基本スペックもXperia 1 IIIに匹敵
Xperia 5 IIIでは、Xperia 1 IIIとほぼ同等の基本スペックを搭載する点も特徴となっている。
SoCはSnapdragon 888 5Gと、現時点でQualcomm最強SoCを採用。RAMは8GB、内蔵ストレージは128GBと、いずれもXperia 1 IIIより少なくなっているが、必要十分の容量を搭載。ストレージについては、最大1TBのmicroSDカードが利用できるため、写真や動画を多く撮影する場合にはmicroSDカードを増設することで容量不足を解消できる。
ポート類は、下部側面にUSB Type-C、左側面にnano SIM×1とmicroSD×1のトレイ、上部側面に3.5mmオーディオジャックをそれぞれ用意。物理ボタンは、右側面に集約されており、上からボリュームボタン、指紋認証センサー一体型電源ボタン、Googleアシスタントキー、シャッターボタンを用意。
このうち、GoogleアシスタントキーはGoogleアシスタントを呼び出すことのみに利用でき、その他のアプリ呼び出しなどを割り当てられない点は残念。なお、電源ボタンとGoogleアシスタントキーは本体側面から奥まった位置に配置されているため、側面を挟んで装着するジンバルなどを装着しても、ボタンが誤動作することはない。

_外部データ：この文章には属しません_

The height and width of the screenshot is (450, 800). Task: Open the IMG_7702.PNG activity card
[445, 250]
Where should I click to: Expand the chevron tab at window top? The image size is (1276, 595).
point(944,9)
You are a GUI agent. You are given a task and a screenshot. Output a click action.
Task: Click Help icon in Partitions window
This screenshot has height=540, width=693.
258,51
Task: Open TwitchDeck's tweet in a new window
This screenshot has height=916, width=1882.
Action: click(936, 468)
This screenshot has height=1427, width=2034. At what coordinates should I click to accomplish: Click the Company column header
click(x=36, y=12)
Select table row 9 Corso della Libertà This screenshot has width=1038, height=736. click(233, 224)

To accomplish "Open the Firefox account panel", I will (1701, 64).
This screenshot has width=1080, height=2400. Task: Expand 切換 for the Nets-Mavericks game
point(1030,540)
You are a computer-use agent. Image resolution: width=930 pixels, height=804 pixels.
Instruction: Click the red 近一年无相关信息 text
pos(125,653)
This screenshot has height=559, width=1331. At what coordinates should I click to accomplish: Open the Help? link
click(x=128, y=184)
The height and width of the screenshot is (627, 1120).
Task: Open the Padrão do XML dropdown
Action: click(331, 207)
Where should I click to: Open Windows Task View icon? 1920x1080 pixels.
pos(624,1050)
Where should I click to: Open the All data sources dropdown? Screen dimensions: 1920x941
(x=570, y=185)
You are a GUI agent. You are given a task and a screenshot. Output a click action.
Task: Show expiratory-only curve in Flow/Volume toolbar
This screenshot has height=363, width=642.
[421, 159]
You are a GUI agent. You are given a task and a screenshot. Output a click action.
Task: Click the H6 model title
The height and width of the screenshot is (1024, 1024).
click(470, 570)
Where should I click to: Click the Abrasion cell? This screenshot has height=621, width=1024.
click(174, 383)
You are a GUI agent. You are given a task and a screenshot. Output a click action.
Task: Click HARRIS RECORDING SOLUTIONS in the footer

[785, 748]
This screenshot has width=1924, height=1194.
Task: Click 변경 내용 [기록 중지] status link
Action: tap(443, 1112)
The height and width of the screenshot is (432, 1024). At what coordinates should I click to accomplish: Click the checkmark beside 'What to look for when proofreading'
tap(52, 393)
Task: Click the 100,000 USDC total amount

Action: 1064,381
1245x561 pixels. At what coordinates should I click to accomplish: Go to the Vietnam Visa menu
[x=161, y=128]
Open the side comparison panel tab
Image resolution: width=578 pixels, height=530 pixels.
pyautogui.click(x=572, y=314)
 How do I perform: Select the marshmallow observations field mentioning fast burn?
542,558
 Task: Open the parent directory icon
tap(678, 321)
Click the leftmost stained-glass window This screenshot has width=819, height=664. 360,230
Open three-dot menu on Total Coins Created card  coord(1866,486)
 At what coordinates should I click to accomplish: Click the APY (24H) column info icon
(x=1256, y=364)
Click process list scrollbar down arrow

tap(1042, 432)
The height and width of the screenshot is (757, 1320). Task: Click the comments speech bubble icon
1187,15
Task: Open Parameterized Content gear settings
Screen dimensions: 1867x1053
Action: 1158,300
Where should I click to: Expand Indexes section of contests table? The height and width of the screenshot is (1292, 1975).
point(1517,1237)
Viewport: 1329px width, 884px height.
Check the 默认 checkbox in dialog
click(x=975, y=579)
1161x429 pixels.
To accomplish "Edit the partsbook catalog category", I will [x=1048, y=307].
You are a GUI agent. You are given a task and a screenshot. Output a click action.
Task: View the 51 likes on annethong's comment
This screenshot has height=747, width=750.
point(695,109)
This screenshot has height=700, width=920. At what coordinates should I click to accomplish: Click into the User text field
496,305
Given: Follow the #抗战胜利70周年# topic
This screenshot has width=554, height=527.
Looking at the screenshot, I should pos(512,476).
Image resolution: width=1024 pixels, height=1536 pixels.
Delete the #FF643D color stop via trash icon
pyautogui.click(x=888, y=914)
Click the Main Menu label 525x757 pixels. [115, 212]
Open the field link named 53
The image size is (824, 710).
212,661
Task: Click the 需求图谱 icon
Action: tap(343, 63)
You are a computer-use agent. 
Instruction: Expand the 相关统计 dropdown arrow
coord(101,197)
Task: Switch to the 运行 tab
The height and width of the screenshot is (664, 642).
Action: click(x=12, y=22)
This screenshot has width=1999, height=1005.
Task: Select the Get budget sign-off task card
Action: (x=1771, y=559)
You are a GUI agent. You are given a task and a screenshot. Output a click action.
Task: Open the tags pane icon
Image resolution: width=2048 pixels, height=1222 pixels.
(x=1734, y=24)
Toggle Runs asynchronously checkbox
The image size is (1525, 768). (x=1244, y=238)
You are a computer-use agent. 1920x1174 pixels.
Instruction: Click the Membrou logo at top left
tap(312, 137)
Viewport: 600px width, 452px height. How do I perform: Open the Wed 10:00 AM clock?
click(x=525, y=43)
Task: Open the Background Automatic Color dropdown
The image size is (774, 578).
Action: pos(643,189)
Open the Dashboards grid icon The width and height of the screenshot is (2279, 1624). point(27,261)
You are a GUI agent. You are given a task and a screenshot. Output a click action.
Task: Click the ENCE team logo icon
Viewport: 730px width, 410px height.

モバイル通信は5G対応だが、Sub 6のみ対応でミリ波には非対応。とはいえ、ミリ波が利用できる場所はまだかなり限られるため、非対応でもそこまで不利とはならないだろう。5G通信時の速度は、下り最大4.2Gbps、上り最大218Mbpsとなる。
無線LANはWi-Fi 6(IEEE 802.11ax)対応で、BluetoohはBluetooth 5.2準拠。NFC/おサイフケータイ機能も、もちろん搭載している。
防水・防塵仕様は、IPX5/IPX8準拠の防水性能と、IP6X準拠の防塵性能を備える。生体認証機能は、先に紹介しているように電源ボタン一体型の指紋認証センサーを搭載する。
このほかの付加機能としては、FMラジオ機能を搭載。フルセグ/ワンセグ機能は非搭載となる。
内蔵バッテリは、容量が4,500mAhとXperia 1 IIIと同じ大容量バッテリを搭載。高性能SoCを採用していることを考えると、この大容量バッテリの搭載は嬉しい。合わせて、バッテリは3年間劣化しにくい長寿命仕様となり、30分で約50%の容量を充電できる急速充電機能も備えている。ただし、ワイヤレス充電機能が非搭載となっている点は残念だ。
ところで、今回はベンチマークテストは行なえなかったが、Xperia 5 IIIで撮影した5分ほどの4K動画を、ディスプレイ輝度50%で1時間30分の間連続再生した場合のバッテリの減りを検証してみた。すると、約16%の容量が消費された。今回の試用機ではSIM非装着だったため、実際の利用環境とは大きく異なるものの、動画再生の用途であれば申し分ない長時間駆動が可能と考えて良さそうだ。
持ちやすい高性能スマートフォンとして魅力
今回は、一部制限のある評価機を試用したため、性能や機能をフルに確認できたわけではないが、それでもXperia 1 IIIに近い機能や性能を十分に実感できた。それでいて、Xperia 1 IIIよりひとまわり小さく、持ちやすい筐体を実現している点は、従来モデル同様に大きな魅力となるはずだ。
この原稿を執筆している時点では、販売価格は未発表だが、おそらく従来モデルであるXperia 5 II登場時とそう大きく変わらない価格になると思われる。プレミアムモデルということもあり、それなりに高価な価格設定になるとは思うが、それでもXperia 1 IIIよりは安価になるはずだ。そのため、フラッグシップ相当の高性能で比較的コンパクトなスマートフォンが欲しい人にお勧めしたい。